Transcript

Transcript for Barker, Margaret Stalle, Reminiscences, 8, in Rebecca Cardin Hickman, "History of Susanna Goudin Cardon," item 2, in [Biographical sketches of the Cardon family, 1934-1960]

The Mr. [Edmund] Ellsworth who had charge of the company, for some reason, badly mistreated the French saints, even depriving them of food. It is claimed, by the children of [Jean] Pierre (Peter) Stalle that he died of starvation. It is claimed that Mr. Ellsworth sold part of the food that should have gone to the saints. When Pierre Stalle was dying, his wife [Jeanne Marie Gaudin-Moise] climbed to the wagon to have a few last words with her husband.
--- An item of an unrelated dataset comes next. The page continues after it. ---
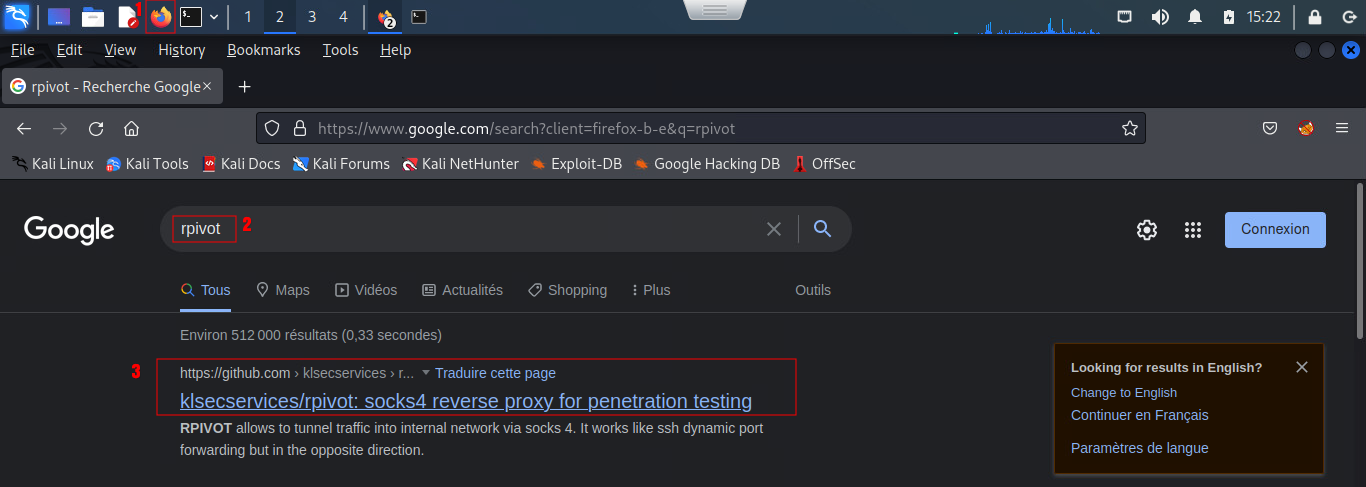
Task: Go to the Firefox home page
Action: tap(130, 129)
Ellsworth came with a rope and cruelly whipped her until she was forced to get down. This was verified by the French families who came. "The captain was a very mean man. At one time a man died and they whipped and kicked him and threw him under the tent. His wife took his shoes to wear and some lady called her a dirty Italian." Susanna [Goudin Cardin] thought she would get it back on them, so one day an English boy told her he would give her some fire wood for a kiss. She took the wood and then slapped him. His mother called her bad names. The next day was raining and she had buffalo chips as well as some wood to burn. They always gathered wood by day for their fires at night. She pulled a hand cart all the way across the plains.